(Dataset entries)
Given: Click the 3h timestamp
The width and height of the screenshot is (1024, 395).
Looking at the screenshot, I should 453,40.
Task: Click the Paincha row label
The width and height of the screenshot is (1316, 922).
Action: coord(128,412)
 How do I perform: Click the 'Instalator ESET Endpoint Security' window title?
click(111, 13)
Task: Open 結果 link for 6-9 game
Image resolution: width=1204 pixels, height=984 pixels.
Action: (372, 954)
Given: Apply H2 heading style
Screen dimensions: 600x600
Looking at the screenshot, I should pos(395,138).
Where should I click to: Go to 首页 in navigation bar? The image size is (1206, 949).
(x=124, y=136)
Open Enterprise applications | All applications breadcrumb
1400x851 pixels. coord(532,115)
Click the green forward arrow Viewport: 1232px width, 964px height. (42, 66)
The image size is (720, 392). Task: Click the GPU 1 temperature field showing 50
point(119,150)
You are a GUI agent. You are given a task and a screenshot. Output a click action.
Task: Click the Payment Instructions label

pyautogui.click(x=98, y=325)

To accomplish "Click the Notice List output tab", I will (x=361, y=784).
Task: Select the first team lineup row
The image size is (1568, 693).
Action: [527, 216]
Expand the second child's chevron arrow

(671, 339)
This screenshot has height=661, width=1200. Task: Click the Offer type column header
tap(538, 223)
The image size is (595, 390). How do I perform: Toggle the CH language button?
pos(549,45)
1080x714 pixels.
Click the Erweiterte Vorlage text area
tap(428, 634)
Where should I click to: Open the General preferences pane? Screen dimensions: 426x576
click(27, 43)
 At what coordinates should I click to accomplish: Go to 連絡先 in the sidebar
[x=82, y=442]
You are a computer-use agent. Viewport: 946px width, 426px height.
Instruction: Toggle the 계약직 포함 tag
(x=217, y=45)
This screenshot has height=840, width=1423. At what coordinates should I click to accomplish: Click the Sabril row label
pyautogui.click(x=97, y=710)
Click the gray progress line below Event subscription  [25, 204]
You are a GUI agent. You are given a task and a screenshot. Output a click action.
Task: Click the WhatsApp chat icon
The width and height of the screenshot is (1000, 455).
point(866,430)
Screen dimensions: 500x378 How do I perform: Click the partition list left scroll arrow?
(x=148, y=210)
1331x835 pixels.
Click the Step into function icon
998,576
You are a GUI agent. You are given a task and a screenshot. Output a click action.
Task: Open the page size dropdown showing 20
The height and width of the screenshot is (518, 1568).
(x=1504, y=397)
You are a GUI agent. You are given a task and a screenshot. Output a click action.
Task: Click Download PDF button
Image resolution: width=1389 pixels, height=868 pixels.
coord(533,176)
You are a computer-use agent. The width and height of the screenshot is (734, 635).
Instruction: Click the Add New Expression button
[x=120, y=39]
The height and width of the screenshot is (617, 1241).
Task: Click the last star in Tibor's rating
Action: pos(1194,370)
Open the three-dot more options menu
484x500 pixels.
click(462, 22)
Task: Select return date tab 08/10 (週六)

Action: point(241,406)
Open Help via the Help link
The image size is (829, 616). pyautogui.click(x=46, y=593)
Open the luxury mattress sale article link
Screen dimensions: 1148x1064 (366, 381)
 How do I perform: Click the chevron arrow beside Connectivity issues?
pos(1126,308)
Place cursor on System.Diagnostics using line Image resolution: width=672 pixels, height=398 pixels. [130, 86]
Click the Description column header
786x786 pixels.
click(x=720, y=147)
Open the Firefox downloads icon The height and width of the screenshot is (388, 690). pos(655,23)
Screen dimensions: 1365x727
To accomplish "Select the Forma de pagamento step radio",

◆ Your assignment: Exactly one number is the answer: how many lines of the entries contain the string "computer".

◆ Answer to this problem: 2